Une flamme noire Joyce Mansour, son nom hors des cercles littéraires ne parle à personne, ou presque. Pour redécouvrir cette écrivaine, il a fallu attendre que Marie-Francine Mansour sa belle-fille, docteur en histoire de l’art et diplômée de l’école du Louvre, lui consacre une thèse et une somme : «
Une vie surréaliste. Joyce Mansour, complice d’André Breton ». Sur la couverture, une photo en noir et blanc. Celle d’une femme au long visage, frange courte et bouche généreuse ponctuée d’un grain de beauté dont le regard s’échappe. Une beauté qui fleure les seventies, robe à ramages, épais cigare entre les doigts. Joyce Mansour au temps de sa splendeur.
Née dans une riche famille cosmopolite (grand-père d’origine syrienne qui transite par l’Angleterre et fait fortune en Egypte), elle vivra toute sa vie dans l’opulence et l’entêtante compagnie de la camarde «
Un nœud mauvais entre l’amour et la mort » comme le dit sa biographe. Sa mère meurt d’un cancer foudroyant alors qu’elle a 15 ans. Elle en a à peine 18 lorsque son jeune mari de 21 ans disparaît, 6 mois après leur mariage. La poésie devient «
comme un exorcisme personnel » pour cette hypocondriaque que la maladie inspire et terrifie. Elle n’écrira plus que sur l’avilissement du corps, la vieillesse, l’amour dans sa trivialité : humeurs, poils, sécrétions.

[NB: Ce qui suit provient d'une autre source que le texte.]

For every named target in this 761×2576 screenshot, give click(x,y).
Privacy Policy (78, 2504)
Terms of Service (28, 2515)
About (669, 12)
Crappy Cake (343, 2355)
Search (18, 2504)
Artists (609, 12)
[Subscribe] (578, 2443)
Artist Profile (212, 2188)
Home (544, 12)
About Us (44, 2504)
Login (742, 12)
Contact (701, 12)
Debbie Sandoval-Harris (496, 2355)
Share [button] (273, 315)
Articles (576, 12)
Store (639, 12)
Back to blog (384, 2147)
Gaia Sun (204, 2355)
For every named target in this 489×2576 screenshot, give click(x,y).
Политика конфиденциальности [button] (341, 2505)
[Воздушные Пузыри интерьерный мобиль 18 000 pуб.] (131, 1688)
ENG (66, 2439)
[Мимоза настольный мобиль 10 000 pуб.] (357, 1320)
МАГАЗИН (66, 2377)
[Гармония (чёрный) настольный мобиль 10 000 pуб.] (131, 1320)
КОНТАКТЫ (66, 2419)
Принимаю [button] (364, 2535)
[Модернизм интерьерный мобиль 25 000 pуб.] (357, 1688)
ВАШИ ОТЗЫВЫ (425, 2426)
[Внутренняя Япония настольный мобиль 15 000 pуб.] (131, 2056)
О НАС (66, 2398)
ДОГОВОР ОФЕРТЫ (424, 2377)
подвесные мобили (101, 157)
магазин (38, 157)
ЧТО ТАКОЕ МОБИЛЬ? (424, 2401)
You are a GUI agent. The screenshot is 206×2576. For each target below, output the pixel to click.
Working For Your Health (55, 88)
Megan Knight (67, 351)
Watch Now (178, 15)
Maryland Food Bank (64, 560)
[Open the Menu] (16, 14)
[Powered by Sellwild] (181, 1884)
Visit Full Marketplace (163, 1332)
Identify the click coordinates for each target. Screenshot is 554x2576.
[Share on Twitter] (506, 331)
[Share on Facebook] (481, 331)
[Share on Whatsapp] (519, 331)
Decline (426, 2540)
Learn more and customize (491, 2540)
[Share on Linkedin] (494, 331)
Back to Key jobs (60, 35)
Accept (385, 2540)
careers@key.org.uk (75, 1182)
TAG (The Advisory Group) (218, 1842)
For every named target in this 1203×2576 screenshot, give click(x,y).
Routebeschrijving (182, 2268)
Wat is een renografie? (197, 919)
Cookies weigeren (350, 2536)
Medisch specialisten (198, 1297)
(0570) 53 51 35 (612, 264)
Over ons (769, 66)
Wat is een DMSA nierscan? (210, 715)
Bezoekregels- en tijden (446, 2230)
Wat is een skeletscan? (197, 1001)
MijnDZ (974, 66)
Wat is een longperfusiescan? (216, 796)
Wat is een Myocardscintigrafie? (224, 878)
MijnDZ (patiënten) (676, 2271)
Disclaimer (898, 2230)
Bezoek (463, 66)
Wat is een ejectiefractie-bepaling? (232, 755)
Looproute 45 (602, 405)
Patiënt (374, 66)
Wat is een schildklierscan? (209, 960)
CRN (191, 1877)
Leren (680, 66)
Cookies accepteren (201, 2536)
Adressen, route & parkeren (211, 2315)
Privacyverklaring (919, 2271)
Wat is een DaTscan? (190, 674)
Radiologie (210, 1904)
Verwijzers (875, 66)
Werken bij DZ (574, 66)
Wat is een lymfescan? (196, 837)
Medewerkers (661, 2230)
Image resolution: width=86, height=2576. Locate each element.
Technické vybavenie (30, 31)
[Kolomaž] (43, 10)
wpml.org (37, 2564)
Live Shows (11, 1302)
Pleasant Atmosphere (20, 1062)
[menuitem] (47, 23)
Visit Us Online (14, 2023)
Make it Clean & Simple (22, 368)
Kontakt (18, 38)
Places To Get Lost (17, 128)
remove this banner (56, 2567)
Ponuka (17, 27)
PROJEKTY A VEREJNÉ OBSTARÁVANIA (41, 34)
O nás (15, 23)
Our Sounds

Pourquoi tu n’écris pas sur les abeilles et les fleurs ? En 1949, Joyce Mansour épouse en secondes noces un égyptien de 12 ans son ainé, Samir Mansour. Bien que sa famille désapprouve son union avec ce séducteur patenté, la jeune femme retrouve la joie de vivre. Ses démons, elle les garde dorénavant pour elle. Et le papier.
Dans ces années 50, la bourgeoisie égyptienne éclairée vit à l’heure des salons littéraires. On s’y rencontre entre diplomates, artistes et intellectuels. Le surréalisme arrive au Caire par le biais de George Henein, journaliste (
il lança alors le premier quotidien surréaliste Don Quichotte) et poète lié avec André Breton. Il fait son entrée dans les salons cairotes où Joyce Mansour le découvre.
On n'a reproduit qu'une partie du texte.